> _To do_: Consider the material that follows. How many of its lines contain "help"? Reply with the number alone.

[Start of Attachment]

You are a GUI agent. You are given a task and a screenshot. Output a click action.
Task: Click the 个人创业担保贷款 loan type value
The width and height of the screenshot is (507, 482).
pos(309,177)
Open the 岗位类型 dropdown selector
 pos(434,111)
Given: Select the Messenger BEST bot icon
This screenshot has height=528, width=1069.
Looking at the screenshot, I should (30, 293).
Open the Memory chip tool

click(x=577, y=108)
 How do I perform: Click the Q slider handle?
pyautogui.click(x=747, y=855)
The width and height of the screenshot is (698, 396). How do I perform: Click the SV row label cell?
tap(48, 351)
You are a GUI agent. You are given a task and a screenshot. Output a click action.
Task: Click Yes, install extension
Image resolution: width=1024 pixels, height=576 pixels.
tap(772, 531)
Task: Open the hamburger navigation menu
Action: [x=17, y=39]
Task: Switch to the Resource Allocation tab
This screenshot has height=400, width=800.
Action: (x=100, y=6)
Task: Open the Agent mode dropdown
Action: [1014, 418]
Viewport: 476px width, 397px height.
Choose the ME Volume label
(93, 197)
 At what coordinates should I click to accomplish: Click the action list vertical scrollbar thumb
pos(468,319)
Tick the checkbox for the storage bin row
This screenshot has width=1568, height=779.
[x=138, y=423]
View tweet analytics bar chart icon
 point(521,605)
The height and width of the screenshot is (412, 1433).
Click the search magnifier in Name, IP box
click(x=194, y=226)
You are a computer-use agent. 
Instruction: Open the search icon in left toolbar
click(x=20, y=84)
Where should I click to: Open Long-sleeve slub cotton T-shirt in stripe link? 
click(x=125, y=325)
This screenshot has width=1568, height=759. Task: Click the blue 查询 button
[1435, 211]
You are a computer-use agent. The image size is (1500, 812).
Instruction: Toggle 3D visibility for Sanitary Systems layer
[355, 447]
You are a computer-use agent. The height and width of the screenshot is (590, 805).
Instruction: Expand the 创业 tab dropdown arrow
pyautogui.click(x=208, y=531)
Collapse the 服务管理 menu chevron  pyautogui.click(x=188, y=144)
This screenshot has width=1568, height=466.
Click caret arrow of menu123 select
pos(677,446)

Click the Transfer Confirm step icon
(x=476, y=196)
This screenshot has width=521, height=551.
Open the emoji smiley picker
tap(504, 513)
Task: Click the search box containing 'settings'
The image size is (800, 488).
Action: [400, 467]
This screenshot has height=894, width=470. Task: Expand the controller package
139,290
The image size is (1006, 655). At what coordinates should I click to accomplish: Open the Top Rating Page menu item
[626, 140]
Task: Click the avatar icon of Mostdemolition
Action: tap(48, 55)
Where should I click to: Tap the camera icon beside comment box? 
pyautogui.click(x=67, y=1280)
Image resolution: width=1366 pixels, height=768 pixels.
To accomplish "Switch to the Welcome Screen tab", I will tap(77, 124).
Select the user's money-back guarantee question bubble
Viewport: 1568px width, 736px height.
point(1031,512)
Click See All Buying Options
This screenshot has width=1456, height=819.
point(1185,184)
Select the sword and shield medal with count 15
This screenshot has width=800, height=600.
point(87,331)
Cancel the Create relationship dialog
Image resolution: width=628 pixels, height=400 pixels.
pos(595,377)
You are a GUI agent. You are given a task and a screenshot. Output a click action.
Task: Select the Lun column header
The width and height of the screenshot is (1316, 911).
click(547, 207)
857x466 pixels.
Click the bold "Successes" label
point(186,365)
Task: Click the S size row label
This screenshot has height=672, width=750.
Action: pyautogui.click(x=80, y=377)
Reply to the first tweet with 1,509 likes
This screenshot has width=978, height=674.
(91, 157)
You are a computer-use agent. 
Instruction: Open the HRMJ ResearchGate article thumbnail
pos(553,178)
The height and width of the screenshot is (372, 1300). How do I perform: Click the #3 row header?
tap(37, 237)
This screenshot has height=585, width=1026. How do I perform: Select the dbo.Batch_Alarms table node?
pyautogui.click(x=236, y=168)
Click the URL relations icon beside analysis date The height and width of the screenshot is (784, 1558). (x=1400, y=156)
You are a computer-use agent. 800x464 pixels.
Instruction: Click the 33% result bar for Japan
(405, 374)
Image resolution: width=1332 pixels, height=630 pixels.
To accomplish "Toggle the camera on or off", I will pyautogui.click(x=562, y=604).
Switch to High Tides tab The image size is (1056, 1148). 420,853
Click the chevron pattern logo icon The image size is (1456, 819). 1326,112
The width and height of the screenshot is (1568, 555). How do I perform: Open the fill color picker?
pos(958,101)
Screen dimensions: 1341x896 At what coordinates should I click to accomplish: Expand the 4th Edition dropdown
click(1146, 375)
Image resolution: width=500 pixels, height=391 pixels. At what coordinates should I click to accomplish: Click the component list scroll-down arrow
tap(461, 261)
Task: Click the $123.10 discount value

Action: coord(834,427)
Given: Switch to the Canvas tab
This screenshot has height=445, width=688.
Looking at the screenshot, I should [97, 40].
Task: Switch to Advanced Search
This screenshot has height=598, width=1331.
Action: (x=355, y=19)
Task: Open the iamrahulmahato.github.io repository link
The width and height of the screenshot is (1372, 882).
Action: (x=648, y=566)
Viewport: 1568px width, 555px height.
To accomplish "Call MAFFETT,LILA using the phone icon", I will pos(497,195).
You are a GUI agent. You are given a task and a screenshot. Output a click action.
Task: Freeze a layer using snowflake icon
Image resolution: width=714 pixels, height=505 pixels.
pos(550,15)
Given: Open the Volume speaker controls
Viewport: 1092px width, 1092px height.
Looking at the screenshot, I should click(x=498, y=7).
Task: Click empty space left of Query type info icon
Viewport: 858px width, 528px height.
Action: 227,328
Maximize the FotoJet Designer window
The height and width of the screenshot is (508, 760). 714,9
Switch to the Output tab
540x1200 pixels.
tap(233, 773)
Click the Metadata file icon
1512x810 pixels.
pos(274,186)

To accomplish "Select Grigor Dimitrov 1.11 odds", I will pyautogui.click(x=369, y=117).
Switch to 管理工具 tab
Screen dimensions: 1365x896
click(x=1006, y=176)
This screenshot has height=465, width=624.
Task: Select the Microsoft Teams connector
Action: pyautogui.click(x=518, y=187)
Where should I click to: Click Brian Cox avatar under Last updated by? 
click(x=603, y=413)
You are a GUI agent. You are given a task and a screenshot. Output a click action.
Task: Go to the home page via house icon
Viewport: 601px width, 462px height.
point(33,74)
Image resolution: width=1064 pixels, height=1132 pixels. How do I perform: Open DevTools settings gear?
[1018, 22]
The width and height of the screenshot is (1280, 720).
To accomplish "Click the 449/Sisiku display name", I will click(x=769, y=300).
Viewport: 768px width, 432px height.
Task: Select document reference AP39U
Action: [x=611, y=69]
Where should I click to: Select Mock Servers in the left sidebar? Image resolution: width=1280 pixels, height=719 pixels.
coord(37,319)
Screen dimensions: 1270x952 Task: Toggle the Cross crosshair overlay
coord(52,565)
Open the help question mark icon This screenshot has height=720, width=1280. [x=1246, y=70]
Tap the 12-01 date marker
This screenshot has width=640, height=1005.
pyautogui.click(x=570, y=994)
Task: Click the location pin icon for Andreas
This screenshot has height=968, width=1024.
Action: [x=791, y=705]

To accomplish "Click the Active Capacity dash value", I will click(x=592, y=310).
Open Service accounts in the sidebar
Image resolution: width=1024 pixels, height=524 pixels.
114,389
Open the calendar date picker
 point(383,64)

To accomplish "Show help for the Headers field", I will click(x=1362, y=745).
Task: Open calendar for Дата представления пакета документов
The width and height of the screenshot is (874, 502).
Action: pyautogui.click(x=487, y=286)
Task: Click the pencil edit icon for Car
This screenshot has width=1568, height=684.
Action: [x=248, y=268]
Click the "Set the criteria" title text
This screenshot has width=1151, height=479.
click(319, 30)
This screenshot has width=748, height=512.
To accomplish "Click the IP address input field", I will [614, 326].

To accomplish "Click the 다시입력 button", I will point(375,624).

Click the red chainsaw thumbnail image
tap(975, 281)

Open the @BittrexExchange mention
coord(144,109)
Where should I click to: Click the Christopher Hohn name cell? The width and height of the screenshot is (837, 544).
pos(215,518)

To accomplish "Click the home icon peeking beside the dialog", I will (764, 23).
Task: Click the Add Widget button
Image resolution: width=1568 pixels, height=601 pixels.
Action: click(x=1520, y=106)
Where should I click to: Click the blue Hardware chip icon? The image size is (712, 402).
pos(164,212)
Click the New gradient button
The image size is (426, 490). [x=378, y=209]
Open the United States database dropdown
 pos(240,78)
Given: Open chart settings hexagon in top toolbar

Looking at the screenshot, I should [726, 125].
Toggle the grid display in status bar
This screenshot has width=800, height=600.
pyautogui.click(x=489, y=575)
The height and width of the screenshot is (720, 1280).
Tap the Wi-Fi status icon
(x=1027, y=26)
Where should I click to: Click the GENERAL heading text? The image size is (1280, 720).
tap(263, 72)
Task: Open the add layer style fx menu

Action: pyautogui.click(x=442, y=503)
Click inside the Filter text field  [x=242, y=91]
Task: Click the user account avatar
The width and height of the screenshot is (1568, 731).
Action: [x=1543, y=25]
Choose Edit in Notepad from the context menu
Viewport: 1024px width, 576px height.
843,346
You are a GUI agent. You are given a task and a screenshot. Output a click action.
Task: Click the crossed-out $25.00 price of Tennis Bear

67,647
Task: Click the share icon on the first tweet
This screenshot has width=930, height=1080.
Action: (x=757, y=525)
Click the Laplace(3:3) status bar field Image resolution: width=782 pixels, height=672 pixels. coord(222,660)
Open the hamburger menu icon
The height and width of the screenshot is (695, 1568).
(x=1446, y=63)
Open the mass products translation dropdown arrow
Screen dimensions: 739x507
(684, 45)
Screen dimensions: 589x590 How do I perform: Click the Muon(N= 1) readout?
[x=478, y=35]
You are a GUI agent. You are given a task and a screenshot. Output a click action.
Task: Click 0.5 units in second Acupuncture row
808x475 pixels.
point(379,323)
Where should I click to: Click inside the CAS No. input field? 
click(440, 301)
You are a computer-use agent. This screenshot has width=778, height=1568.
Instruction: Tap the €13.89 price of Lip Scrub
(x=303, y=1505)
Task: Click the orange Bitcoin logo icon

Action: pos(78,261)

[End of Attachment]

> _Answer for this exercise_: 2